### [What this task involves]
Copy the records exactly, every one of them.

### [Data records]
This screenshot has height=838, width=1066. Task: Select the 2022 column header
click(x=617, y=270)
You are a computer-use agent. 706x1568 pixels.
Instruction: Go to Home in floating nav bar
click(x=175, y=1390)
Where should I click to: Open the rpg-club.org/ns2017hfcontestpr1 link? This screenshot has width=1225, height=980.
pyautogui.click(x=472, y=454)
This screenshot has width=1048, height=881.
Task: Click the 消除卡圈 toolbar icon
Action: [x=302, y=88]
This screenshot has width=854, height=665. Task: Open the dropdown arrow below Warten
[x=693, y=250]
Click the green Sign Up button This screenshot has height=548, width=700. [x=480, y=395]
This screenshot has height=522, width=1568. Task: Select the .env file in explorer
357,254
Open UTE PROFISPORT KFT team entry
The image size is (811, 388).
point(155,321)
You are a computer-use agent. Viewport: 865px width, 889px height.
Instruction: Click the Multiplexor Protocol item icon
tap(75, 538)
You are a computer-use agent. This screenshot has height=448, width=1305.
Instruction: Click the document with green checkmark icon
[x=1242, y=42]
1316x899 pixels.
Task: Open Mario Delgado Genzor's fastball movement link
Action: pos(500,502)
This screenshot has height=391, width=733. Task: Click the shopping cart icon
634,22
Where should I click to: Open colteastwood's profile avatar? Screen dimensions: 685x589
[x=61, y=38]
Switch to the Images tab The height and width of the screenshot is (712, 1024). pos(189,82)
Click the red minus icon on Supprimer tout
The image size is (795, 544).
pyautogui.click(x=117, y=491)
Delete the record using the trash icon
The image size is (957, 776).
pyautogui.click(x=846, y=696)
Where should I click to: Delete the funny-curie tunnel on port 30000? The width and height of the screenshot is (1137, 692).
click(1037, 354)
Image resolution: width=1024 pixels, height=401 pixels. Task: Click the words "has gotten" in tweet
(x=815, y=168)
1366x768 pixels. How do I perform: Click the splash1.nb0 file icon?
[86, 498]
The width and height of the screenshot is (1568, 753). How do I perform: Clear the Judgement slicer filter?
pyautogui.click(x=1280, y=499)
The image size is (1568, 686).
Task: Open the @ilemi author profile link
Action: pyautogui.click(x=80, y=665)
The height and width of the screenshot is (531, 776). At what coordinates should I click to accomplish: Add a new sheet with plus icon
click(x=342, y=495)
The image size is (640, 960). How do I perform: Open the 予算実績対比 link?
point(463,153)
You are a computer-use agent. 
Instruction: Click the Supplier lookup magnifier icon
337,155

### [Exercise solution]
This screenshot has height=838, width=1066. Task: Select the 2022 column header
click(x=617, y=270)
You are a computer-use agent. 706x1568 pixels.
Instruction: Go to Home in floating nav bar
click(x=175, y=1390)
Where should I click to: Open the rpg-club.org/ns2017hfcontestpr1 link? This screenshot has width=1225, height=980.
pyautogui.click(x=472, y=454)
This screenshot has width=1048, height=881.
Task: Click the 消除卡圈 toolbar icon
Action: [x=302, y=88]
This screenshot has width=854, height=665. Task: Open the dropdown arrow below Warten
[x=693, y=250]
Click the green Sign Up button This screenshot has height=548, width=700. [x=480, y=395]
This screenshot has height=522, width=1568. Task: Select the .env file in explorer
357,254
Open UTE PROFISPORT KFT team entry
The image size is (811, 388).
point(155,321)
You are a computer-use agent. Viewport: 865px width, 889px height.
Instruction: Click the Multiplexor Protocol item icon
tap(75, 538)
You are a computer-use agent. This screenshot has height=448, width=1305.
Instruction: Click the document with green checkmark icon
[x=1242, y=42]
1316x899 pixels.
Task: Open Mario Delgado Genzor's fastball movement link
Action: pos(500,502)
This screenshot has height=391, width=733. Task: Click the shopping cart icon
634,22
Where should I click to: Open colteastwood's profile avatar? Screen dimensions: 685x589
[x=61, y=38]
Switch to the Images tab The height and width of the screenshot is (712, 1024). pos(189,82)
Click the red minus icon on Supprimer tout
The image size is (795, 544).
pyautogui.click(x=117, y=491)
Delete the record using the trash icon
The image size is (957, 776).
pyautogui.click(x=846, y=696)
Where should I click to: Delete the funny-curie tunnel on port 30000? The width and height of the screenshot is (1137, 692).
click(1037, 354)
Image resolution: width=1024 pixels, height=401 pixels. Task: Click the words "has gotten" in tweet
(x=815, y=168)
1366x768 pixels. How do I perform: Click the splash1.nb0 file icon?
[86, 498]
The width and height of the screenshot is (1568, 753). How do I perform: Clear the Judgement slicer filter?
pyautogui.click(x=1280, y=499)
The image size is (1568, 686).
Task: Open the @ilemi author profile link
Action: pyautogui.click(x=80, y=665)
The height and width of the screenshot is (531, 776). At what coordinates should I click to accomplish: Add a new sheet with plus icon
click(x=342, y=495)
The image size is (640, 960). How do I perform: Open the 予算実績対比 link?
point(463,153)
You are a computer-use agent. 
Instruction: Click the Supplier lookup magnifier icon
337,155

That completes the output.